L’histoire en deux mots :
Dans une ville majestueuse perdue au cœur d’une forêt sauvage, Yab vit sa vie de lycéen solitaire entre les moqueries de ses camarades et les inquiétudes de ses parents. L’équilibre de la ville comme celui de l’adolescent vont être totalement bouleversés. L’un par un risque d’explosion du noyau sous la croûte terrestre. L’autre par la rencontre de Soléa, la plus jolie fille du lycée qui va l’entrainer hors de la ville.
Le scénario :
Bernard Swysen pose ici les bases d’un scénario qui soulève de nombreuses questions tout au fil du tome, apportant ainsi une teneur considérable à l’intrigue. Ce choix scénaristique intelligent ne noie pas le lecteur dans une multitude de sous-intrigues pour autant. En effet, l’auteur choisit de mettre certains éléments en toile de fond pour ne pas perdre en cohérence.
Le scénariste aborde des sujets très différents comme le comportement adolescent et ses difficultés en évoquant les tracas de Yab vis-à-vis d’autres lycéens, ou encore sa relation compliquée avec ses parents. De plus, son attitude timorée en fait un antihéros attachant.
Le scénariste réalise sans détour une critique de notre comportement environnemental avec pour fil rouge de l’histoire la surexploitation des ressources. L’album est surtout un tome d’exploration et de découverte, le lecteur et les héros font jeu égal dans ce monde inconnu. Enfin, l’humour présent tout au long du tome est distillé avec finesse donnant lieu à des passages savoureux.
Le dessin :
Pour son premier album, Siteb rend une très bonne copie. On perçoit à chaque page son plaisir et son implication dans la réalisation de ses planches. Son style graphique très intéressant, entre cartoon et réalisme donne un cachet incroyable aux protagonistes. En effet, il permet une grande expressivité à ces derniers tout en leur apportant une prestance charismatique. Le dessinateur a su parfaitement mettre en rapport le comportement des personnages et leurs représentations graphiques, comme le père de Yab qui porte sur lui sa virilité affirmée mais aussi son dépassement face à l’attitude de son fils.
Les décors sont parfaitement maîtrisés, notamment ceux en pleine nature qui plongent le lecteur dans un monde sauvage et vierge. Le sentiment de dépaysement est total avec des planches où le naturel est roi, laissant les personnages au second plan pour mieux se perdre avec eux.
Enfin, le dessinateur a su bien retranscrire ce sentiment de paradis sur terre en réalisant des cases où l’on perçoit la quiétude de l’endroit.

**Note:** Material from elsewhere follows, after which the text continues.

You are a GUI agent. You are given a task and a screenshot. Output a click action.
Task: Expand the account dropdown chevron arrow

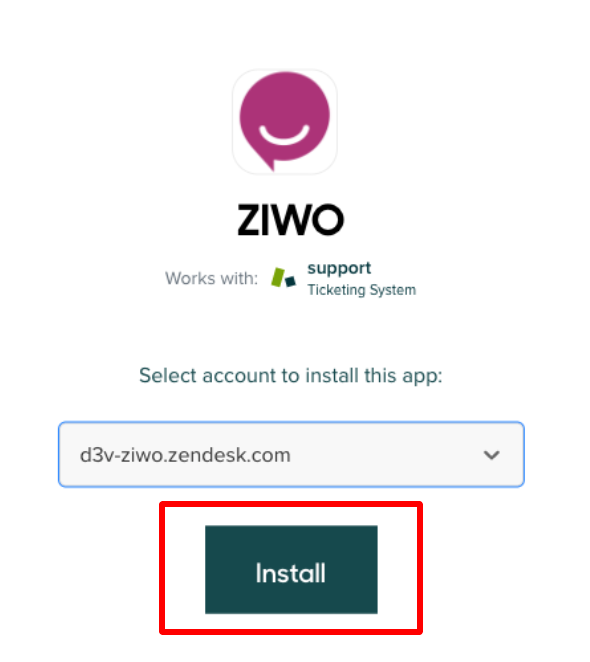coord(492,455)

Les passages hors de la cité sont sublimés par une mise une couleur travaillée, jouant parfaitement sur les jeux de lumière pour retranscrire l’atmosphère de la nature.
Les hommes des cavernes sont certes caricaturaux, mais fidèles à l’imaginaire collectif et permettent au dessinateur de laisser libre cours à son inventivité tout en collant avec l’humour du tome.

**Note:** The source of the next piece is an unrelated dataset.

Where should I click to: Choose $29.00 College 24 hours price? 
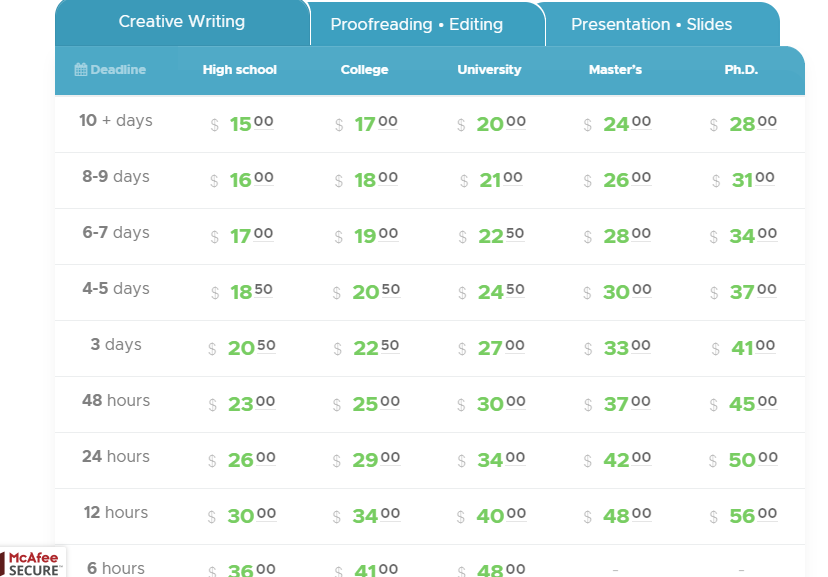coord(366,460)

Avec les Rescapés d’Éden, Bernard Swysen et Siteb dépoussièrent le mythe de l’Éden en lui apportant un point de vue résolument moderne pour livrer une intrigue trépidante et une ambiance graphique léchée et maitrisée.
Un premier tome prometteur qui montre tout le potentiel des deux auteurs avec un rebondissement final stupéfiant qui appelle implacablement à lire la suite.